ZITIERTER TEXTAUSZUG:
◆ ◆ ◆ ◆ ◆

Gegen 15 Uhr fahre ich in den nahegelegenen Ort Ilomantsi, es ist die östlichste Gemeinde Finnlands und Zentrum des karelischen Traditionalismus.
Ich schaue mir zunächst das Runendorf Parppeinvaara am Ortsrand an, ein Freilichtmuseum mit mehreren historischen Gebäuden, die aus ganz Karelien hierhergebracht wurden bzw. teilweise hier schon ursprünglich standen. Das Museum ist benannt nach dem Runensänger Jaakko Parppein, der in einer der Hütten hier lebte. Runen sind Verse aus dem finnischen Nationalepos Kalevala, die hauptsächlich in Karelien von vielen Sängern gesungen bzw. rezitiert wurden, auch das finnische Nationalinstrument, die Kantele kam dabei zum Einsatz.
Direkt neben dem Parkplatz, etwas von den eigentlichen Museumsgebäuden entfernt, ist ein Restaurant mit karelischen Spezialitäten, das Holzhaus ist im karelischen Stil gebaut mit den typischen Verzierungen.

◆ ◆ ◆ ◆ ◆

AUFGABENSTELLUNG:
Schreiben Sie den Textauszug über Ilomantsi ab dem Wortlaut „Ich schaue mir“ bis einschließlich „den typischen Verzierungen.“ unverändert ab.

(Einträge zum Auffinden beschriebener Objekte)
◆ ◆ ◆ ◆ ◆

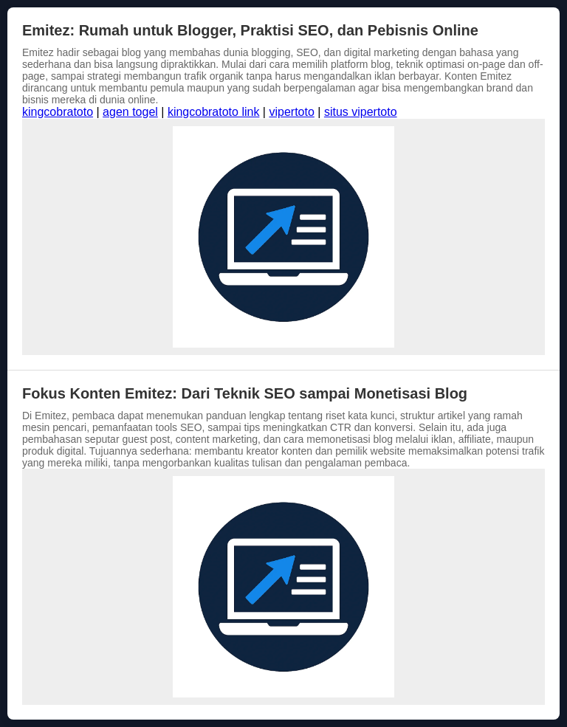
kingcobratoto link (214, 112)
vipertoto (291, 112)
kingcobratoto (57, 112)
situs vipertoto (360, 112)
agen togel (130, 112)
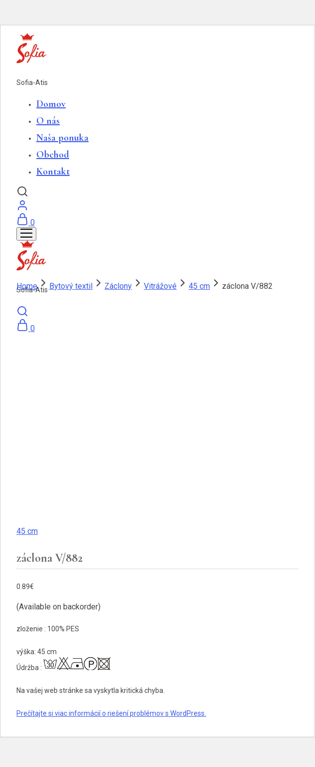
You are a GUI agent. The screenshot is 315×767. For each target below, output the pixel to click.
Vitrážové (160, 286)
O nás (48, 121)
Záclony (118, 286)
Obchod (52, 155)
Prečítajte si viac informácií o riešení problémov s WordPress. (111, 713)
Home (26, 286)
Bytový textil (71, 286)
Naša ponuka (62, 138)
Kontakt (53, 171)
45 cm (199, 286)
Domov (51, 104)
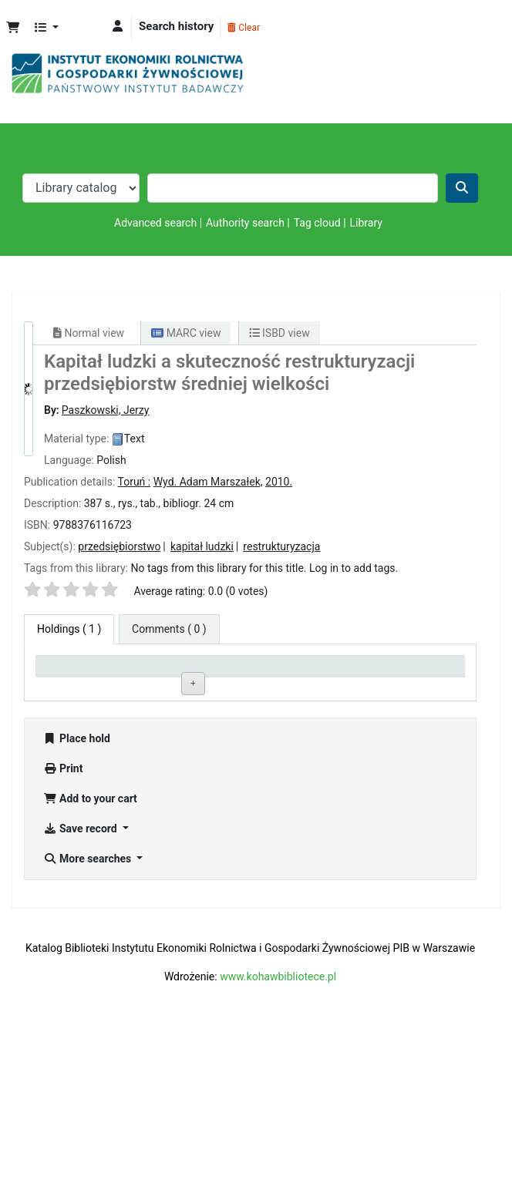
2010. (278, 482)
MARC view (186, 333)
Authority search (245, 223)
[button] (12, 28)
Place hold (76, 901)
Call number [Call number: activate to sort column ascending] (243, 685)
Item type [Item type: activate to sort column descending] (65, 685)
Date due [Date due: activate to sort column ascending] (408, 685)
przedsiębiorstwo (119, 546)
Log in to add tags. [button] (353, 568)
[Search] (462, 188)
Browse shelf (249, 732)
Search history (176, 26)
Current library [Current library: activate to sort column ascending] (147, 678)
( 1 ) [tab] (69, 629)
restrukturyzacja (281, 546)
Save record (81, 991)
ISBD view (279, 333)
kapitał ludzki (202, 546)
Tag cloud (317, 223)
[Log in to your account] (117, 26)
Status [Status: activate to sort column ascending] (317, 685)
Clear (243, 27)
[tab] (169, 629)
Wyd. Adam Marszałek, (208, 482)
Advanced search (155, 223)
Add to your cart (90, 961)
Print (63, 931)
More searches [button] (88, 1021)
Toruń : (133, 482)
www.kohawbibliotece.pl (278, 1139)
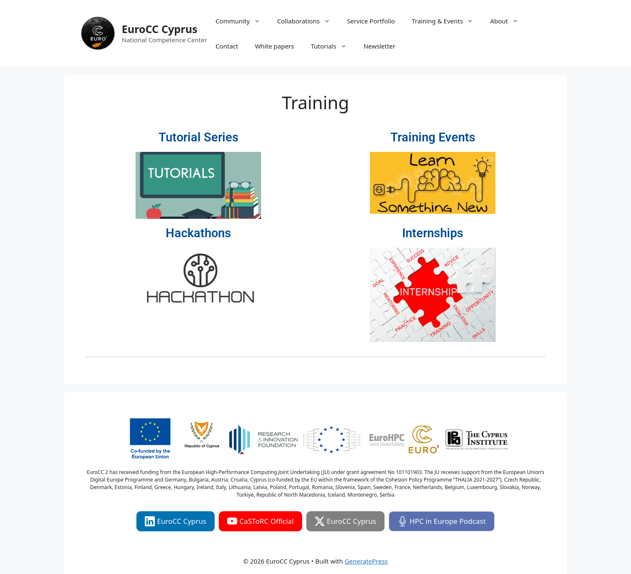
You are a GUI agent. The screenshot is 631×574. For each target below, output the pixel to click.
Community (242, 20)
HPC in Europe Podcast (442, 521)
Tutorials (333, 46)
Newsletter (379, 46)
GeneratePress (366, 561)
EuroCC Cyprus (160, 29)
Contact (226, 46)
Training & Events (447, 20)
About (508, 20)
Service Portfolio (371, 21)
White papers (274, 46)
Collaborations (308, 20)
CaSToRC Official (260, 521)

◆ ◆ ◆ ◆ ◆

ERGEBNIS:
Ich schaue mir zunächst das Runendorf Parppeinvaara am Ortsrand an, ein Freilichtmuseum mit mehreren historischen Gebäuden, die aus ganz Karelien hierhergebracht wurden bzw. teilweise hier schon ursprünglich standen. Das Museum ist benannt nach dem Runensänger Jaakko Parppein, der in einer der Hütten hier lebte. Runen sind Verse aus dem finnischen Nationalepos Kalevala, die hauptsächlich in Karelien von vielen Sängern gesungen bzw. rezitiert wurden, auch das finnische Nationalinstrument, die Kantele kam dabei zum Einsatz.
Direkt neben dem Parkplatz, etwas von den eigentlichen Museumsgebäuden entfernt, ist ein Restaurant mit karelischen Spezialitäten, das Holzhaus ist im karelischen Stil gebaut mit den typischen Verzierungen.